═══ Data for the task ═══

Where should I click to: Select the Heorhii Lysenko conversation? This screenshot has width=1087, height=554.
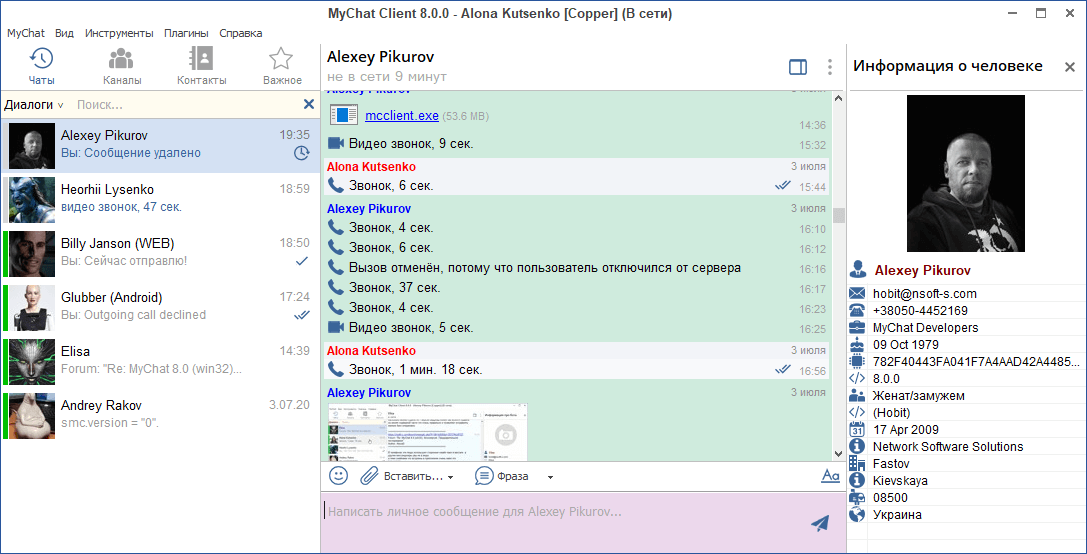(x=160, y=199)
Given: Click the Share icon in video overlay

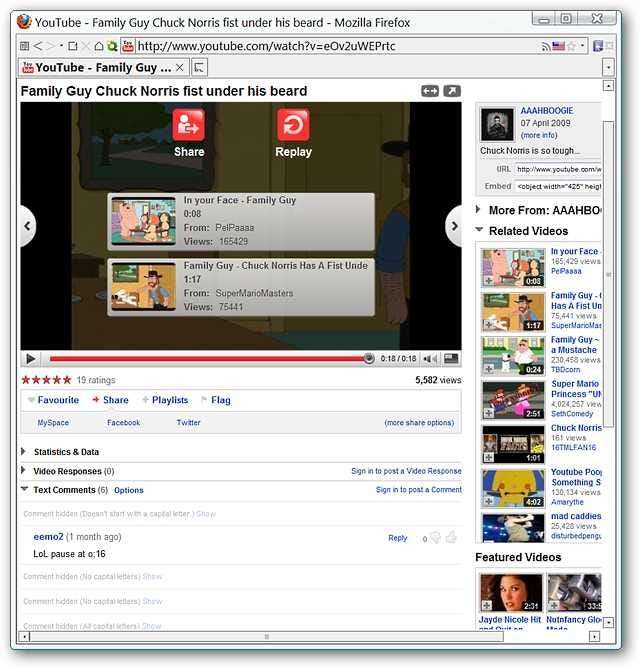Looking at the screenshot, I should pos(188,125).
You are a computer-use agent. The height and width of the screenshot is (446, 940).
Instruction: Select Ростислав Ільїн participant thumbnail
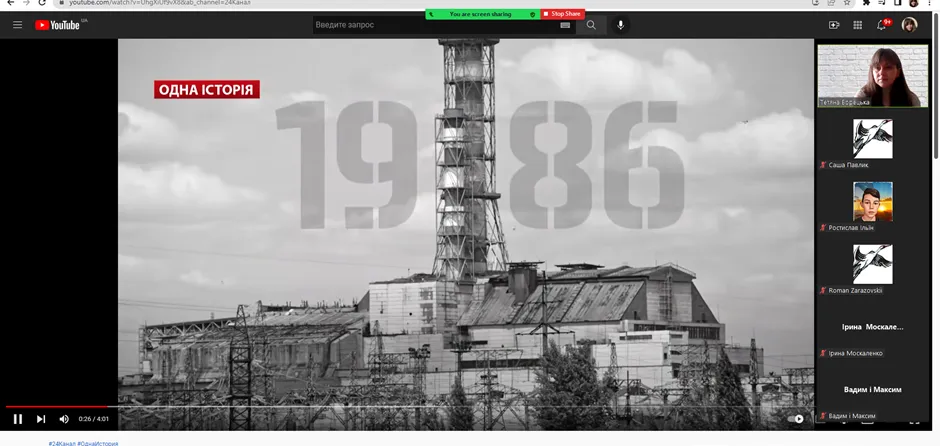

═══

▶ **Request**
Please convert the entries above into a numbered list of their lines, skipping any blank lines and leaving the pictures out.

▶ **Worked solution**
1. Where should I click to: Select the Heorhii Lysenko conversation? This screenshot has width=1087, height=554.
2. (x=160, y=199)
3. Given: Click the Share icon in video overlay
4. Looking at the screenshot, I should pos(188,125).
5. You are a computer-use agent. The height and width of the screenshot is (446, 940).
6. Instruction: Select Ростислав Ільїн participant thumbnail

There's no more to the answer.